Heinrich, Project Rousseau’s lead attorney, said migrants who are able to get lawyers can get a copy of their immigration paperwork sent directly to attorneys as well as a personal address. But not all legal service providers, who are already in high demand, can afford to offer full representation. Most TPS clinics provide “pro se” representation, which means a legal assistant, paralegal or lawyer helps families fill out the applications and sometimes mails them on their behalf.
“Whereas when you’re a full-scope representation situation, you, the lawyer, are actually the one submitting it on behalf of your client,” he said. “I know that’s creating a lot of extra work because we might have to fill out a lot of change of address forms very frequently.”
Taking the pressure off
Venezuela continues to face a humanitarian, political and economic crisis, and is plagued by high levels of crime and human rights abuses.
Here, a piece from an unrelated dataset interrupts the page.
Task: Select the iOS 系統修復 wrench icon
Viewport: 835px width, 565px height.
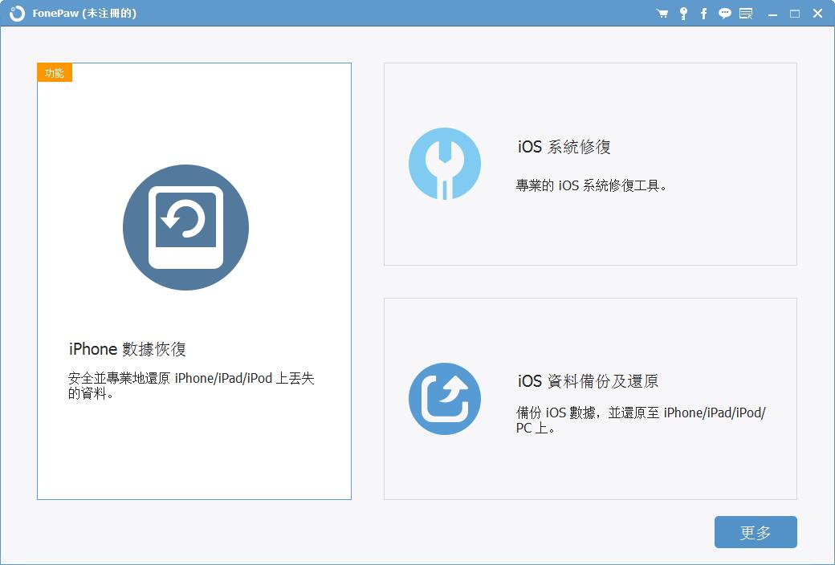Action: (445, 163)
For the last decade, the country experienced hyperinflation — 234% in 2022 compared to the United States’ inflation rate of 6.5%. The United States has also imposed sanctions on Venezuela for the last decade, though the Biden administration reached a deal this month to ease some sanctions.
TPS protections are grants to foreign nationals who cannot return to their countries safely.
It’s not clear how long it’ll take U.S. immigration officials to process TPS applications and work permits, but a DHS official said the department wants to achieve a 30-day median on all applications, including TPS and work permits.
State and local leaders hope the TPS designation alleviates the burden on the city’s shelter system, which currently accommodates 60,000 migrants.
“It’s not if people will be sleeping on the streets, it’s when,” Adams said during a press briefing on Tuesday. “The visual signs of this crisis in our city, people are going to start to see it.”
Immigration advocates cautioned that TPS applications were just the beginning.
“Hopefully takes a little bit of pressure off a very, very, very pressurized asylum system,” Mackler said.
But she said families also need access to affordable housing, legal help pursuing their immigration cases, and better pipelines to connect them with ongoing work shortages in the state.
“I think focusing on work permit applications, which is the impetus for all of this, is short-sighted. It’s not going to get people out of shelters, certainly not off the streets,” she said.
“Work authorization without work doesn’t do you very much good,” Henrich said.
Hochul asked employers across the state to identify job opportunities for new arrivals with work permits. The Department of Labor said more than 670 businesses identified 32,000 jobs.
The governor also asked the Biden administration last week to send additional staff to help get migrants work permits. In September, the U.S. Department of Homeland Security sent staffers for two weeks to man a mobile clinic and help process 2,000 work permit applications.
“Plans are in place to continue this effort once the city and state identify a location that can house this effort,” a DHS spokesperson said.